Study on the impact of concluded trade agreements on the agricultural sector

The study, carried out on behalf of the Commission by the independent consultancy Copenhagen Economics, analyses the impact on agri-food trade of the agreements concluded by the EU with three countries: Mexico, South Korea and Switzerland. It shows that trade agreements have helped to boost EU agricultural exports and have supported jobs in the agri-food sector and other sectors of the economy. The study was published in February 2017.

>> Read the Study 


Economic study on the cumulative effects of trade agreements on the EU agricultural sector

The European Commission (Joint Research Centre working together with DG AGRI) has carried out an analysis of the potential cumulative impact of ongoing and upcoming trade negotiations on the EU agricultural sector, announced by Commissioner Hogan at the Agriculture Council meeting of 15 February 2016. The report was presented to the Agriculture Council on the day it was published (15 November 2016), see also Press Release.

>> "Executive summary"

>> "Full report"


As the precise details of many of these potential agreements have not yet been negotiated, the report is based on models simulating reciprocal liberalisation of import tariffs between the EU and the relevant trading partners – but not taking account of potential easing of non-tariff measures, such as sanitary & phytosanitary issues.

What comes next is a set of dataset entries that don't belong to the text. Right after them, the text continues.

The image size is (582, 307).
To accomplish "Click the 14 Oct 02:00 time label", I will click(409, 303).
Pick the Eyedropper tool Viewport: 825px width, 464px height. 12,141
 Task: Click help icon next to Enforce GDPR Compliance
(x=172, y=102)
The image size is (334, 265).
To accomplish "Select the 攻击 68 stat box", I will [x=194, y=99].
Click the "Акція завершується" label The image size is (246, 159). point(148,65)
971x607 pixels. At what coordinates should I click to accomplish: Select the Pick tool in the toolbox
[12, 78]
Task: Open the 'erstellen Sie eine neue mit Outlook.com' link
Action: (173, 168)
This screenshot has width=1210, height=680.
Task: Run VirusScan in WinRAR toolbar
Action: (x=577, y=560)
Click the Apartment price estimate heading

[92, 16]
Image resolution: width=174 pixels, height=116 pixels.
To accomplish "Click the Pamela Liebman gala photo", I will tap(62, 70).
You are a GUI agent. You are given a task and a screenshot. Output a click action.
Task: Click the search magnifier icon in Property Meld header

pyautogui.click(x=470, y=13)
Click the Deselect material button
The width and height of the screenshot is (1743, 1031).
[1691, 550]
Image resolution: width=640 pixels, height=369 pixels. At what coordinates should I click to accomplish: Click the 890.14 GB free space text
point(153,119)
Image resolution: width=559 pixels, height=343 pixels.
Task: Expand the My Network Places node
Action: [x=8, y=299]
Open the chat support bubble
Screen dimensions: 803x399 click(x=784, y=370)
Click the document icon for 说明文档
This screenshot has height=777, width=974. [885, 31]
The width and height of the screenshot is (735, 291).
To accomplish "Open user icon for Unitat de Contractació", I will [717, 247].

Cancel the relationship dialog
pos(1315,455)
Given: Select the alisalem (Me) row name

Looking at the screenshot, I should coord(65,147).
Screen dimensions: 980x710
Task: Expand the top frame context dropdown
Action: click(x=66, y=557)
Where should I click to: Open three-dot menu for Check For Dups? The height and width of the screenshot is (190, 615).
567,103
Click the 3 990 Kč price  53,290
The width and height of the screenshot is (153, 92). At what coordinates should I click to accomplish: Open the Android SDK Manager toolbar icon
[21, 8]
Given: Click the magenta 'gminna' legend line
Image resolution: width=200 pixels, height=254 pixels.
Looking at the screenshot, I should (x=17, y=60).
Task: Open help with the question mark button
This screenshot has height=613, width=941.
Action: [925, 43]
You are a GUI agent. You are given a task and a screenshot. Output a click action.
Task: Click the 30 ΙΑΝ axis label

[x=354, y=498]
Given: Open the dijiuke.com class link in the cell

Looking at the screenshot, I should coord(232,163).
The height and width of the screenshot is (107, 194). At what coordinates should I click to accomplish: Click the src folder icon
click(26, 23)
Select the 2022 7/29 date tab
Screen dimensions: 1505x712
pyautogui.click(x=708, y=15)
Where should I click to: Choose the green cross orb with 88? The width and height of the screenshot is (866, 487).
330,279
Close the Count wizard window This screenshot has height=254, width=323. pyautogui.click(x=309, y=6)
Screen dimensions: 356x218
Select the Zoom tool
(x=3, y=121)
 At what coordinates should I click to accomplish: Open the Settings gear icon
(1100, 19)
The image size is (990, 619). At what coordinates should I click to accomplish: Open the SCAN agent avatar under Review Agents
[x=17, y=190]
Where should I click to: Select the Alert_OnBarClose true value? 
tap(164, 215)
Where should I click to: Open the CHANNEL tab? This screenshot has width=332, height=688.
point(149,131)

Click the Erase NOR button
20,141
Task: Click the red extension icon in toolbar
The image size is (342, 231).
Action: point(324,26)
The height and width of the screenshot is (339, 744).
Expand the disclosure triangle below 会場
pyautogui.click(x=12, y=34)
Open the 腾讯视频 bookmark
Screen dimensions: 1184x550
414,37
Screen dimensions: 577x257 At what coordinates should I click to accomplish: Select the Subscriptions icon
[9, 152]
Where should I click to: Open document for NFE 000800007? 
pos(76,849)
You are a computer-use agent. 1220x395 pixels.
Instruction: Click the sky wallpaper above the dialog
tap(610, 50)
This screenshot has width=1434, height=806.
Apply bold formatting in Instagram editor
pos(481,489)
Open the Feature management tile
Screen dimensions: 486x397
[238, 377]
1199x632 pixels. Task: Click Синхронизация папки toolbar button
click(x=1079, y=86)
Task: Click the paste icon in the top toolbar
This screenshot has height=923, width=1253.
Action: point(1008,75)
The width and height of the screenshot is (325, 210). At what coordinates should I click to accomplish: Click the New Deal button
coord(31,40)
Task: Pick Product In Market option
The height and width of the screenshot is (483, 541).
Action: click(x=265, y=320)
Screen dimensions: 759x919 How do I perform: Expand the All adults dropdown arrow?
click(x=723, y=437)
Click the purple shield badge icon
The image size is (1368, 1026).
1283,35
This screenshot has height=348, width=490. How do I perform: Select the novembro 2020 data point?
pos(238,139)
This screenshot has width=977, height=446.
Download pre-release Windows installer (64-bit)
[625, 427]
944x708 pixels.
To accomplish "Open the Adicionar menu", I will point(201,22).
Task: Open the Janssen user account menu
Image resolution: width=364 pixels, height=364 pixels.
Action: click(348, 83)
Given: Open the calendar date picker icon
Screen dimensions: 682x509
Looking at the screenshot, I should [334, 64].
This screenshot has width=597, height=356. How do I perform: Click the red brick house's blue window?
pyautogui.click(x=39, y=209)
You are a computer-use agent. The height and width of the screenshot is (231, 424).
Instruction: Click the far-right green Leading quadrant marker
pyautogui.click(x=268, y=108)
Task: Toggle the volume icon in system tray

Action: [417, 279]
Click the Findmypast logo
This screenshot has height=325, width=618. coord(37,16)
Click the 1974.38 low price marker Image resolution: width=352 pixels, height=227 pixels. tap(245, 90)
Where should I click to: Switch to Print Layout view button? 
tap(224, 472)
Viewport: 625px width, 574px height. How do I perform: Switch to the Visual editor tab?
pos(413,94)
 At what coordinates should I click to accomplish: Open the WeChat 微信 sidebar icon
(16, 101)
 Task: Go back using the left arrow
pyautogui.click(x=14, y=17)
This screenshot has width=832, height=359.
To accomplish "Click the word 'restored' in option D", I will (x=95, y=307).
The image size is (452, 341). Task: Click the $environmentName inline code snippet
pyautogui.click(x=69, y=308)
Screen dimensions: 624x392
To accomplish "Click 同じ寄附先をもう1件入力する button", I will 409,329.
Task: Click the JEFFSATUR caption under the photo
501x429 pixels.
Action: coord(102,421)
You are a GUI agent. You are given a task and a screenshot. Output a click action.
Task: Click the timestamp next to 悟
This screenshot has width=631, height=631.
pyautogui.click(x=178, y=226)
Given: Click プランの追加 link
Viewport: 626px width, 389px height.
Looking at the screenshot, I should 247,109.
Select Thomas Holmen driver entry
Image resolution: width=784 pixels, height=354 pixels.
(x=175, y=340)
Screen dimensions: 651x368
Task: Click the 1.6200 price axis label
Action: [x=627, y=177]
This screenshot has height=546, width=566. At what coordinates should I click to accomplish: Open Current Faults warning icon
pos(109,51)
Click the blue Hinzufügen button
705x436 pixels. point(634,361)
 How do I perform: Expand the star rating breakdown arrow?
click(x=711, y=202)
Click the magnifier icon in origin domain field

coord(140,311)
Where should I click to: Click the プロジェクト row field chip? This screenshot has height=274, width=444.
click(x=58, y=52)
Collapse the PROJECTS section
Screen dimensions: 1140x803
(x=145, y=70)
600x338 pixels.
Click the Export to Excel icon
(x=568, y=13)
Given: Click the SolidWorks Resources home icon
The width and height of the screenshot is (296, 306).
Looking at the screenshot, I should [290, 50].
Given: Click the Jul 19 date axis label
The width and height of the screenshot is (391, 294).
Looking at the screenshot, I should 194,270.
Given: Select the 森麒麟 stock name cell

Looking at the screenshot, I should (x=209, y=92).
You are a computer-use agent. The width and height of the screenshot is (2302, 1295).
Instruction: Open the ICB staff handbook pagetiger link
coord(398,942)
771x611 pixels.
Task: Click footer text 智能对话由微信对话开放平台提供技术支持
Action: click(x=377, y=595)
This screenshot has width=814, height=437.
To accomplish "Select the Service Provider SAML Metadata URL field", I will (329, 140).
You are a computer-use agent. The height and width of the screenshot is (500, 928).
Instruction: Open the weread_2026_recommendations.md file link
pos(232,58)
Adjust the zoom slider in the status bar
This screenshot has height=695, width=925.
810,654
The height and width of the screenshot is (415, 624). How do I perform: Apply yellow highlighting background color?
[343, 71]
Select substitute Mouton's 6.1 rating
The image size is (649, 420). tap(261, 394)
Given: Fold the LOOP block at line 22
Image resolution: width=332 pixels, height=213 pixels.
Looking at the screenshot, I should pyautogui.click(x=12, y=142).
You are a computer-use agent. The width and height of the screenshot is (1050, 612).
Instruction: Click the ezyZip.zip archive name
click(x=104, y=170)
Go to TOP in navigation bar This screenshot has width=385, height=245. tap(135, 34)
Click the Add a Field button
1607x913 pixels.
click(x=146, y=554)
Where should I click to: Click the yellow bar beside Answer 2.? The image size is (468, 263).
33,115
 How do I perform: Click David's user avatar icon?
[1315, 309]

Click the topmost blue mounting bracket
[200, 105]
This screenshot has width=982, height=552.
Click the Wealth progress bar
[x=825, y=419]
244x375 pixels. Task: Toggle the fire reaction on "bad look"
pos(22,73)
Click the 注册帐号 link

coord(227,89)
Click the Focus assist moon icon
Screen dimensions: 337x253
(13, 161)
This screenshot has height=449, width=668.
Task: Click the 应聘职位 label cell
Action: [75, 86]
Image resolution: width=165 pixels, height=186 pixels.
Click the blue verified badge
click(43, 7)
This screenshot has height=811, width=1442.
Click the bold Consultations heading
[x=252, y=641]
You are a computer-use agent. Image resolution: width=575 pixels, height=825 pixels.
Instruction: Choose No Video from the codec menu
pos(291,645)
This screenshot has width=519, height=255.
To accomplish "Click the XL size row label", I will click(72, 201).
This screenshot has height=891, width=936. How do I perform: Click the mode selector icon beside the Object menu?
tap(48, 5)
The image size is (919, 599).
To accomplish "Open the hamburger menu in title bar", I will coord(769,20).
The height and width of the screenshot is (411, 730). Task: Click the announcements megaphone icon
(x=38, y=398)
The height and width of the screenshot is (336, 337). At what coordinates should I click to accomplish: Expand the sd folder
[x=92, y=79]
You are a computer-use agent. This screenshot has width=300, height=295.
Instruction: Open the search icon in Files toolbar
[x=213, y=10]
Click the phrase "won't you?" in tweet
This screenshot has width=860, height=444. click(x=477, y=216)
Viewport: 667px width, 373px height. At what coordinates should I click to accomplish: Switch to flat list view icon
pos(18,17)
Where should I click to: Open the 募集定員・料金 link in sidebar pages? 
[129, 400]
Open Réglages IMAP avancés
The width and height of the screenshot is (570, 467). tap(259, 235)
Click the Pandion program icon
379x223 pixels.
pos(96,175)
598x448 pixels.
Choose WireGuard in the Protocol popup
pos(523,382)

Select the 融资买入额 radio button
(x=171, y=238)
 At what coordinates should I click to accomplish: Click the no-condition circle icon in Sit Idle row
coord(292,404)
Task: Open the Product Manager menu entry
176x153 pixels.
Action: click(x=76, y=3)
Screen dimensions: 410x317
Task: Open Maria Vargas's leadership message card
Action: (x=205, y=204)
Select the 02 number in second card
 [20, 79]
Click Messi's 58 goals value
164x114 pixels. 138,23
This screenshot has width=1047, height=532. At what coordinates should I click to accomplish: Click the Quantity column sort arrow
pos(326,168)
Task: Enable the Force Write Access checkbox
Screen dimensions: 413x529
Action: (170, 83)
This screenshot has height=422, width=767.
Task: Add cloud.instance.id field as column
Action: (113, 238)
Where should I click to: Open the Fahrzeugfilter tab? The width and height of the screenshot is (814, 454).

The study anticipates significant gains for the EU dairy and pig meat sectors - two sectors which have struggled in recent years and which are now showing signs of recovery. On the other hand, the study shows vulnerabilities for beef and rice, both in terms of trade effects and a decline in producer prices. However, the simulations used do not take account of the systematic use of limited tariff rate quotas (TRQs) used by the EU to protect vulnerable sectors in trade deals.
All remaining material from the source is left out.